As the outcries for police reform continue across the nation, body cameras have once again emerged as a popular source of possible change. From New Mexico to Kentucky to Wisconsin, sheriff’s offices and police departments are seeking and receiving massive sums of money for body-worn cameras.

“I am all for body cameras,” says Rockford, Illinois, Police Chief Dan O’Shea. “Across the country, body cameras and in-car camera videos overwhelmingly, and the vast majority of the time, actually work in the police officer’s favor to verify or clear them or identify training needs.”

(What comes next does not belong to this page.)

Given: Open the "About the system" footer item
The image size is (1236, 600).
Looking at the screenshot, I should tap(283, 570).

In Los Angeles County, the board of supervisors recently allotted $35 million for body cameras as the sheriff’s office plans to implement the tech for the first time. Their colleagues in the Los Angeles Police Department (LAPD) started using body cameras in 2015, but the jury is still out as to whether it has made a difference. Officer-involved shootings are on the decline, but are still happening more than they do in other large U.S. cities. Furthermore, other uses of officer force are on the rise, including the use of supposed “non-lethal ammunition.” Meanwhile, analysis shows that the LAPD continues to harass Black and Latinx people at a higher rate than white people. That consistent pattern of harassment is a key reason Steppling is not optimistic that more body cameras will lead to less police brutality in Los Angeles.

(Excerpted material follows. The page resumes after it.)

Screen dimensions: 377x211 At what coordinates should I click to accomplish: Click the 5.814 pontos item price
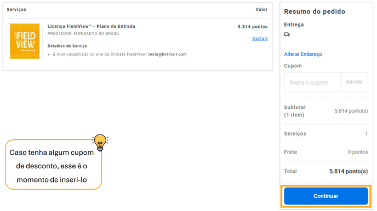click(253, 27)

“Body cams are not controlled by any civic entity or independent body with oversight,” he says. “In order for [cameras] to potentially start to be a good thing, law enforcement should have to pay for them out of their already existing budget, and the control should not lie with police. Everyone should have access to that footage to create more public accountability.”

The research that has taken place since 2014 shows that body cameras are consistently effective at reducing at least one thing: complaints. In the Urban Institute’s Milwaukee study, for instance, Lawrence and his colleagues found that when civilians contact the police department to file a complaint, they are handed a pamphlet that says that they could be charged with a crime if their complaint is false. A study of the Phoenix Police Department found that body cameras led to a higher number of complaints resolved in the officers’ favor.

“That law was in place before [body-worn cameras] existed,” Lawrence says, “but now, with cameras, sergeants will say ‘Give us the name and the date,’ and they can go check out the footage right there. We haven’t directly studied this, but the fact that there is video footage may be making community members more reluctant. What that comes down to is a notion of trust: Can you trust the police?”

Additionally, in a series of studies analyzed by the National Institute of Justice, researchers discovered that body cameras may lead to more “efficiency,” but not for the public.

“The studies found that the use of body-worn cameras led to increases in [civilian] arrests, prosecutions, and guilty pleas,” the analysis reads.

For cameras to serve the public, advocates say the footage would have to be readily available. In many states, they’re not. North Carolina has rigid laws in place adding roadblocks to footage access, and elsewhere, many departments refuse to release body camera footage even after a cell phone camera captures evidence of misconduct.

In Brandon Roberts’s home state of Delaware, Wilmington Mayor Mike Purzycki is pushing for body camera funding despite claims by the city’s police chief that the cameras are too expensive. But Roberts’s fiancée is still waiting to see the footage of his death.

Erica Jones told local reporters that she had to struggle through her second pregnancy without Roberts. There were times when she wanted to give up, and she was often overwhelmed by the loss of her fiancé and the father of her children. Yet Jones has persevered. Even as the two officers involved have returned to the line of duty, she has kept calling for the police department to release the video and show the world what happened that night in January.

“They were afraid of him because of the color of his skin,” Jones says. “They know what they did was wrong and they’re trying to cover it up.”